I do not typically sign public rabbinic statements. I rarely agree with every word of a collective letter, and signing one can shift the focus from the work itself to defending the decision to sign. But a recent letter had me questioning my commitment.

The letter, signed by nearly 100 Orthodox rabbis so far, declares that “conversion therapy” — counseling meant to change sexual orientation from gay to straight — is outside the bounds of Jewish law, or halacha.

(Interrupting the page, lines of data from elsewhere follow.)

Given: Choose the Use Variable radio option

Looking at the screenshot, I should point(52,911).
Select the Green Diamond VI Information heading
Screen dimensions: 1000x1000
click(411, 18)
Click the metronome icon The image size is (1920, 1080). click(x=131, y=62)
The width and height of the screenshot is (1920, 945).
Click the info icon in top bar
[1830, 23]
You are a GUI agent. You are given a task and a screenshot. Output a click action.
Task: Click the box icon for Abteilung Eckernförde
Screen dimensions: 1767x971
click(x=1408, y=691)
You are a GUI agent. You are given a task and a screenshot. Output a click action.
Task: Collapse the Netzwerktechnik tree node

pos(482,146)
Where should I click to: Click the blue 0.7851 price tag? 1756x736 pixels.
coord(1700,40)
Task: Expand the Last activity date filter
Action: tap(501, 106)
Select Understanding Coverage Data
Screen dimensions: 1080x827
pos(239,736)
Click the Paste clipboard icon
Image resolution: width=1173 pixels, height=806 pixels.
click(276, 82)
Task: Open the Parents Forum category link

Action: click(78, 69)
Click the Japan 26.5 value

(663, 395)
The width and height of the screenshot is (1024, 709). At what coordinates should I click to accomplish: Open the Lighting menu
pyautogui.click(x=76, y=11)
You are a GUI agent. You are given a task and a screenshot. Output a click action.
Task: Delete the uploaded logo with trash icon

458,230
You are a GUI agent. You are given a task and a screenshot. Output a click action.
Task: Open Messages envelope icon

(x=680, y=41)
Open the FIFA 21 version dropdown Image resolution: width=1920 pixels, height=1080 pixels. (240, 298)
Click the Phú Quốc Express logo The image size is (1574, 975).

I felt drawn to sign by the letter’s considerable significance. And though I declined to add my name, the substance of the letter stayed with me. For decades, gay Jews were told explicitly and implicitly that their identities were problems to be solved. Conversion therapy was sometimes tolerated, even framed as a religious response.

Increasingly, such therapy has been discredited by medical and mental health professionals. There is near-universal consensus, medical, psychological, and increasingly religious, that conversion therapy is harmful. That so many Orthodox rabbis have now stated that such practices fall outside the bounds of Jewish law marks an important moment of reckoning. The law is now one of the last places still struggling to catch up.

A recent and devastating development in U.S. law makes the letter even more significant. Last week, the U.S. Supreme Court rejected Colorado’s law banning conversion therapy for minors, ruling that such practices are protected speech. In Chiles v. Salazar, the Court extended constitutional........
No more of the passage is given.